** START **

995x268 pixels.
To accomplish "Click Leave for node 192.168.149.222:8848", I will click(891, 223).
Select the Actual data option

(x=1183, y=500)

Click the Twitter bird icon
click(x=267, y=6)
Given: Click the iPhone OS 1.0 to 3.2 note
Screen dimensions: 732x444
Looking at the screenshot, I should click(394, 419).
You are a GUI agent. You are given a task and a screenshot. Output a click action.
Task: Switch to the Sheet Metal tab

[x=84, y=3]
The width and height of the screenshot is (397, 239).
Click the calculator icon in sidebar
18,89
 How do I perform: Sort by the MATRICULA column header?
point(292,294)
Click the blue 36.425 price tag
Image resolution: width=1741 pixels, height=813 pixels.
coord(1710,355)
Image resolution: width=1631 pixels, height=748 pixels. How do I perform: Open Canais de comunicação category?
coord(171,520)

** END **

▶ Required task: Rewrite all of the entries above, changing each "Image resolution" to "Screen size" and leaving everything else as it is.

▶ Correct output:
995x268 pixels.
To accomplish "Click Leave for node 192.168.149.222:8848", I will click(891, 223).
Select the Actual data option

(x=1183, y=500)

Click the Twitter bird icon
click(x=267, y=6)
Given: Click the iPhone OS 1.0 to 3.2 note
Screen dimensions: 732x444
Looking at the screenshot, I should click(394, 419).
You are a GUI agent. You are given a task and a screenshot. Output a click action.
Task: Switch to the Sheet Metal tab

[x=84, y=3]
The width and height of the screenshot is (397, 239).
Click the calculator icon in sidebar
18,89
 How do I perform: Sort by the MATRICULA column header?
point(292,294)
Click the blue 36.425 price tag
Screen size: width=1741 pixels, height=813 pixels.
coord(1710,355)
Screen size: width=1631 pixels, height=748 pixels. How do I perform: Open Canais de comunicação category?
coord(171,520)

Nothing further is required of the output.